§ Sección de texto:
El poemario era "Degrees of Gray in Philipsburg" de un poeta casi inédito en español: Richard Hugo (1923–1982). El poeta se pregunta qué es la vida mientras observa una ciudad moribunda y escucha los sones que entona el infortunio en los ojos de los hombres que han respirado la muerte mineral de la tierra.
El poeta murió antes de que naciese el fotógrafo pero no así la historia, minúscula,de la tragedia que se enreda en los caminos de aquellos villorrios.
Un coche, una cámara, un libro de poemas y una retina clara y rugiente de poderosa voluntad, no hacía falta nada más para retratar la desolación de los hombres varados en pueblos mineros, la quemadura de la vida en las personas que parecen apagarse como se apaga el dolor en las salas de espera cuando el amanecer lame las ventanas.
Profundos ojos encanecidos que observan en el vacío la arquitectura de una tristeza que nadie más percibe.

§ Elementos almacenados del conjunto de datos:
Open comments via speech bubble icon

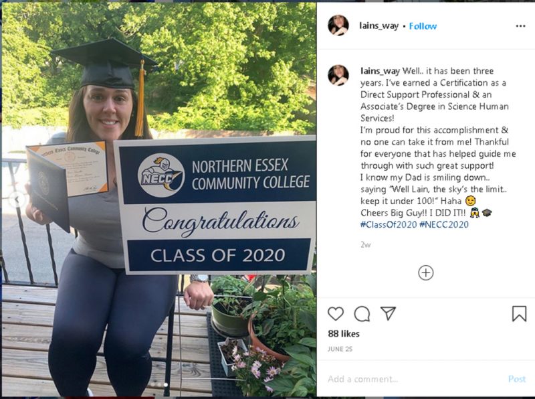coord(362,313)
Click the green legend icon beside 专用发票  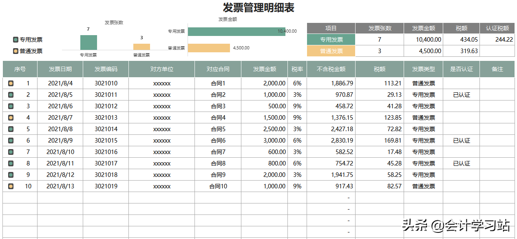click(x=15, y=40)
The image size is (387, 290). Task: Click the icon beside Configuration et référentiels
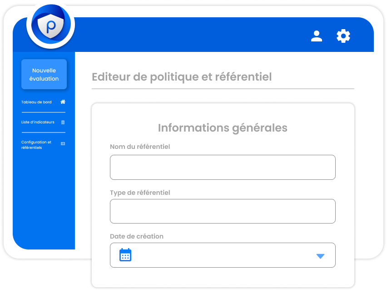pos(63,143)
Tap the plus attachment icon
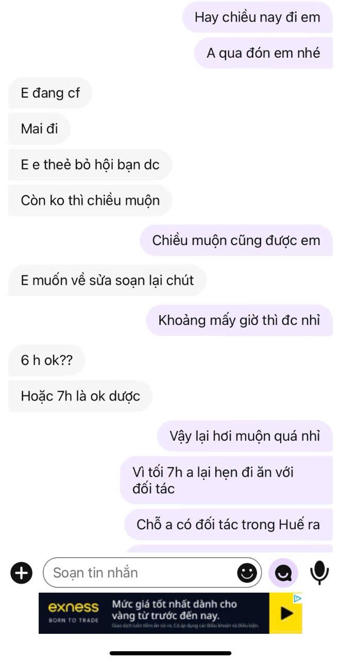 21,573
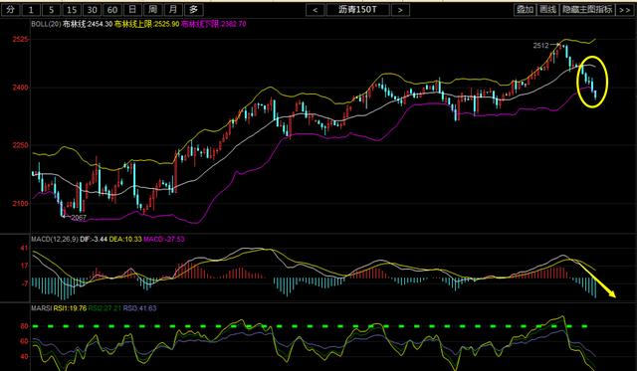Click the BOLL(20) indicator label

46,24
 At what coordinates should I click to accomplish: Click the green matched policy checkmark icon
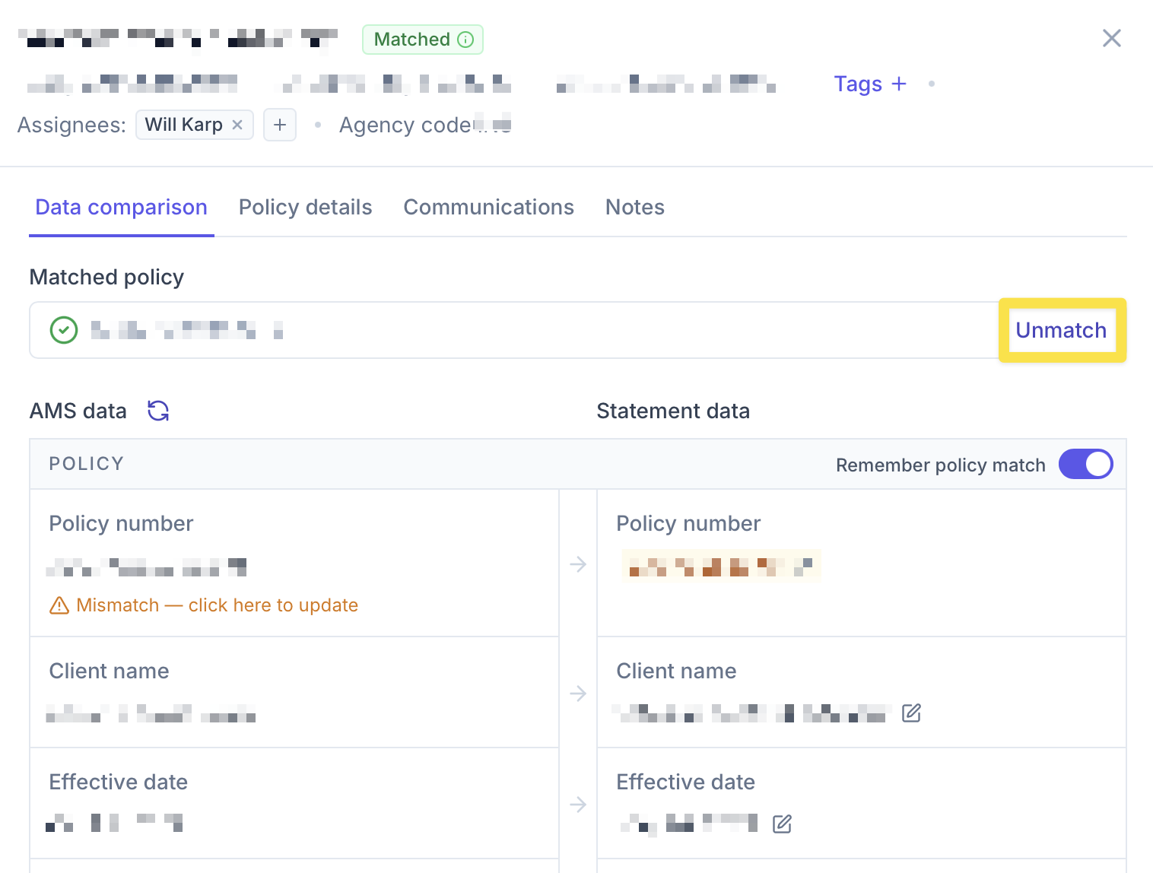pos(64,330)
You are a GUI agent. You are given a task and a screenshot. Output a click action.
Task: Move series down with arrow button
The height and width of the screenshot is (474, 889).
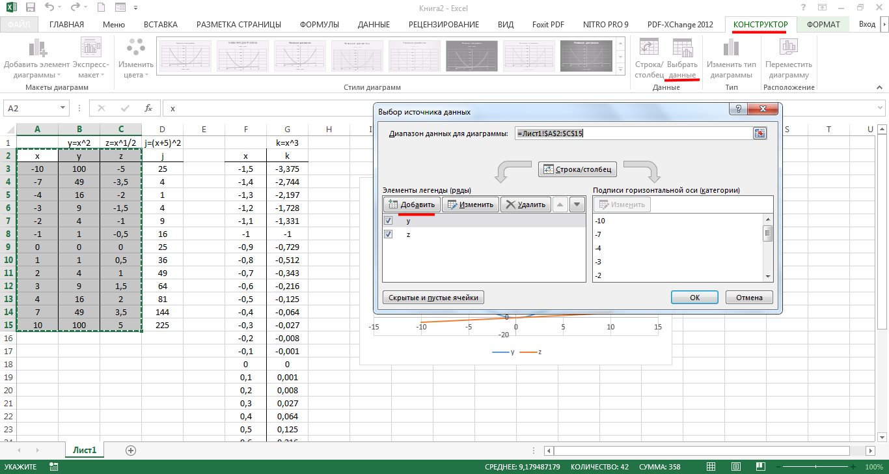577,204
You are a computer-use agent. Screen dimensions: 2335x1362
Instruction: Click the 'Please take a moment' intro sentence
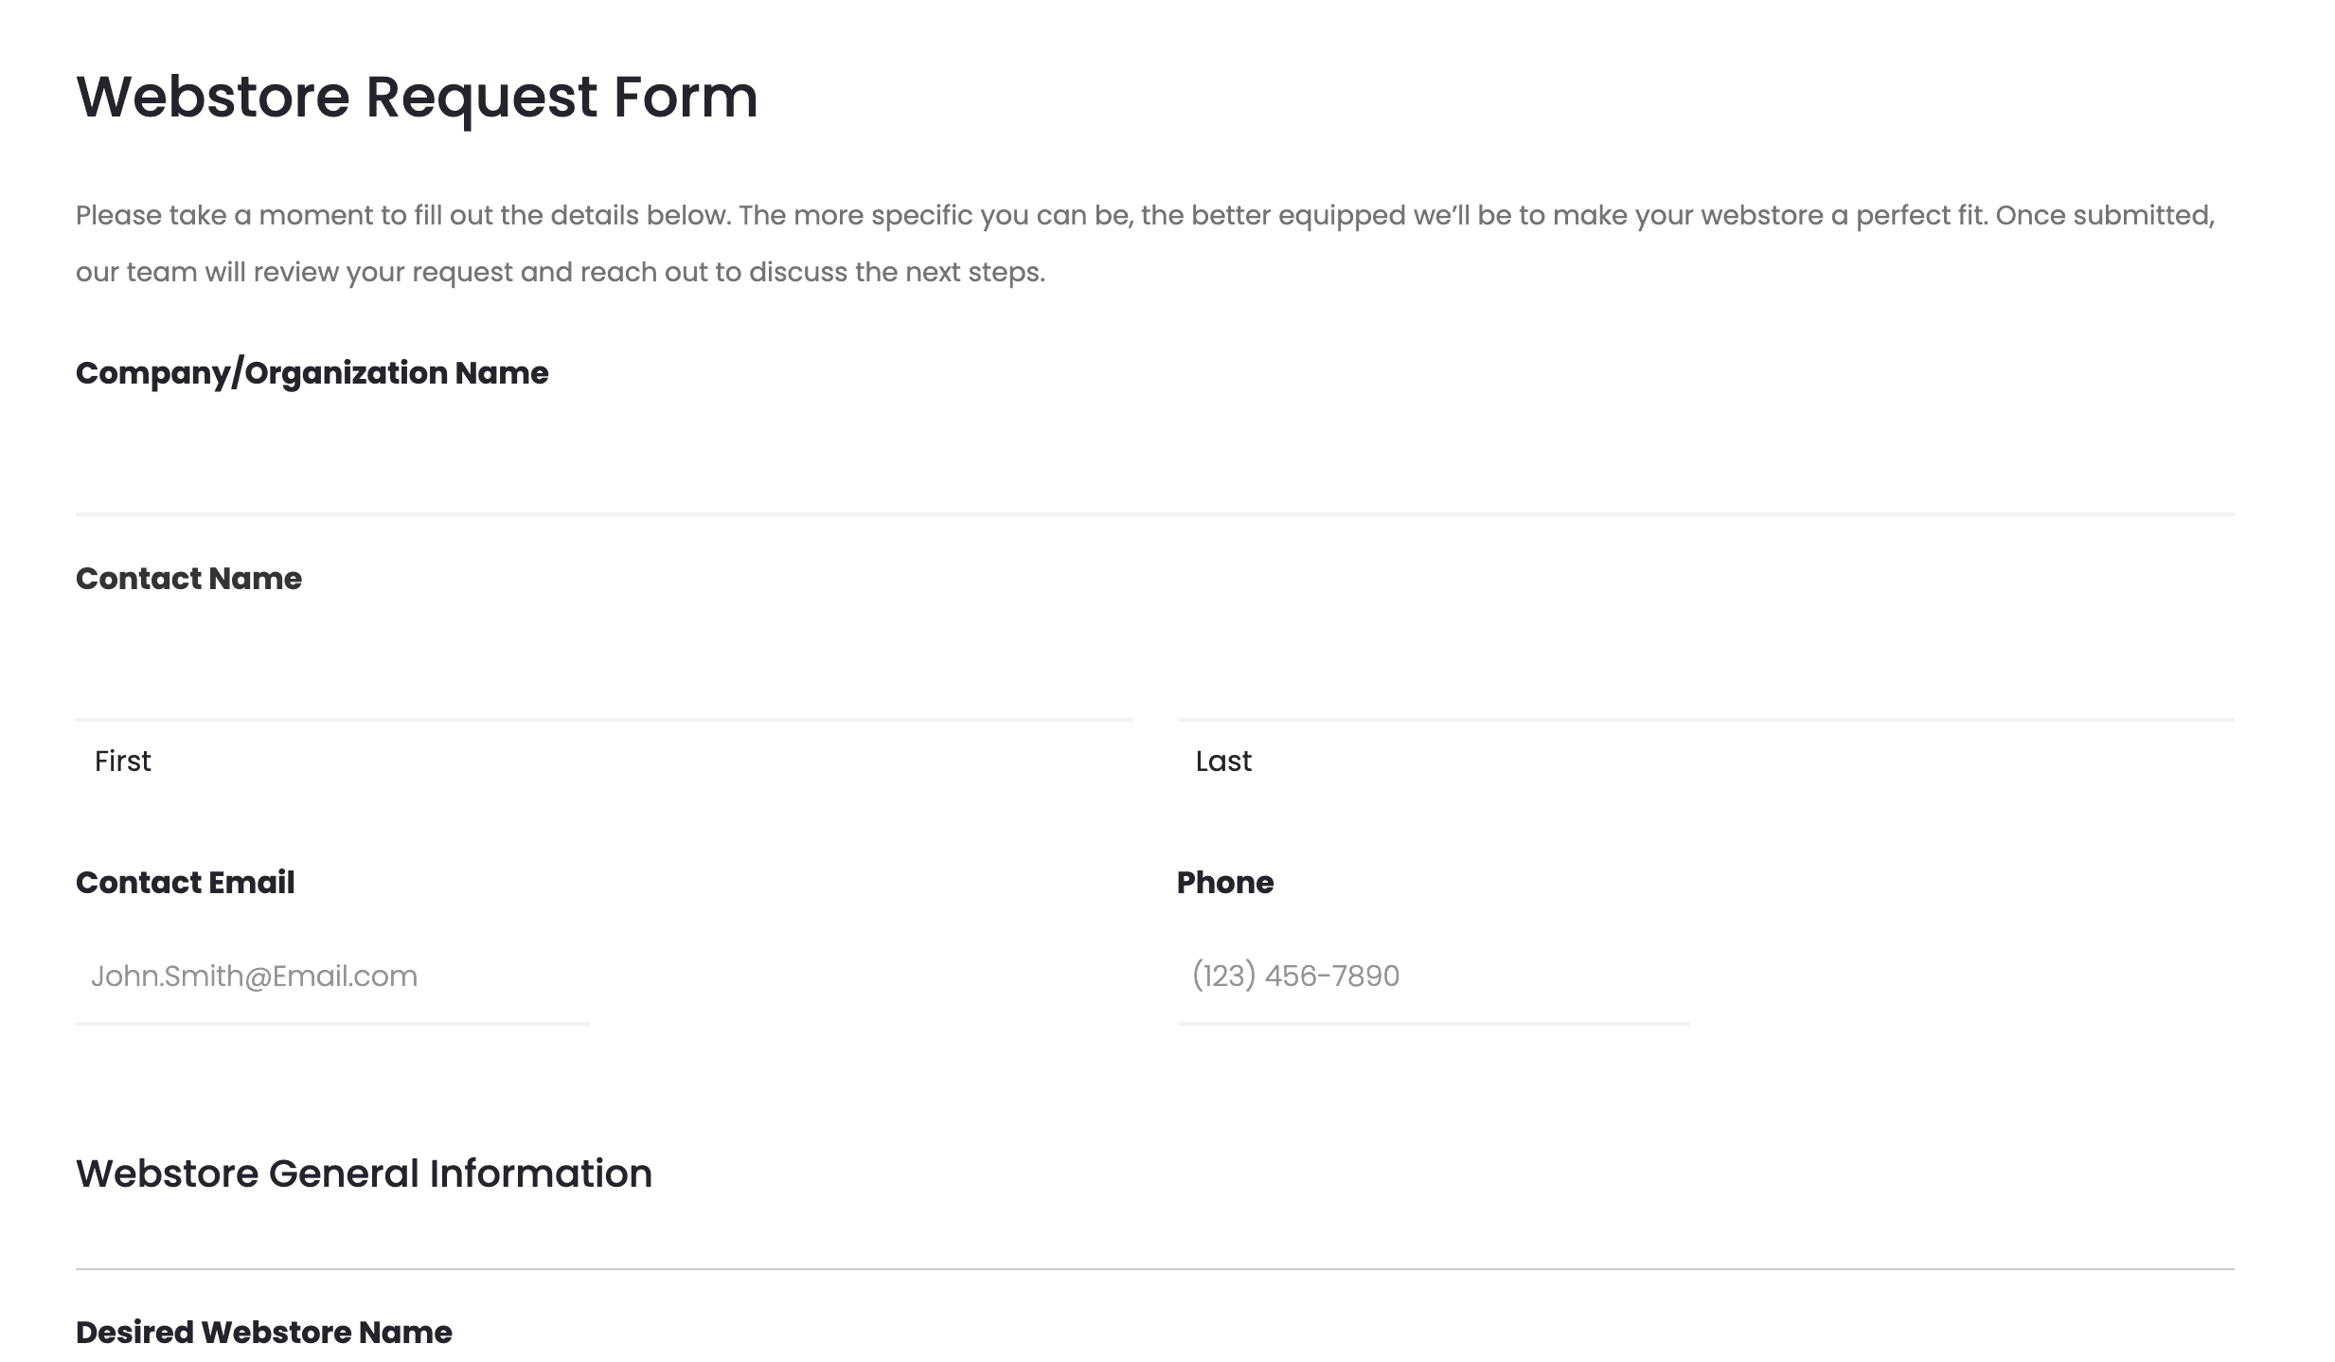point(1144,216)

§ Tarea A: Empieza en las palabras "El poeta murió" y termina tras "lame las ventanas.". Reproduce ese tramo del texto sobre Richard Hugo sustituyendo "villorrios" por "aldeas".
§ Tarea B: Indica, por favor, el título del poemario que menciona el texto sobre Richard Hugo.
§ Tarea C: Resume en dos oraciones el texto sobre Richard Hugo.
Responde basándote únicamente en el texto sobre Richard Hugo.

§ Respuesta A:
El poeta murió antes de que naciese el fotógrafo pero no así la historia, minúscula,de la tragedia que se enreda en los caminos de aquellos aldeas.
Un coche, una cámara, un libro de poemas y una retina clara y rugiente de poderosa voluntad, no hacía falta nada más para retratar la desolación de los hombres varados en pueblos mineros, la quemadura de la vida en las personas que parecen apagarse como se apaga el dolor en las salas de espera cuando el amanecer lame las ventanas.

§ Respuesta B: "Degrees of Gray in Philipsburg".

§ Respuesta C: El poemario "Degrees of Gray in Philipsburg", de Richard Hugo, un poeta casi inédito en español, muestra al poeta preguntándose qué es la vida mientras observa una ciudad moribunda. Aunque el poeta murió antes de que naciera el fotógrafo, a este le bastaron un coche, una cámara, un libro de poemas y una mirada de poderosa voluntad para retratar la desolación de los hombres varados en pueblos mineros.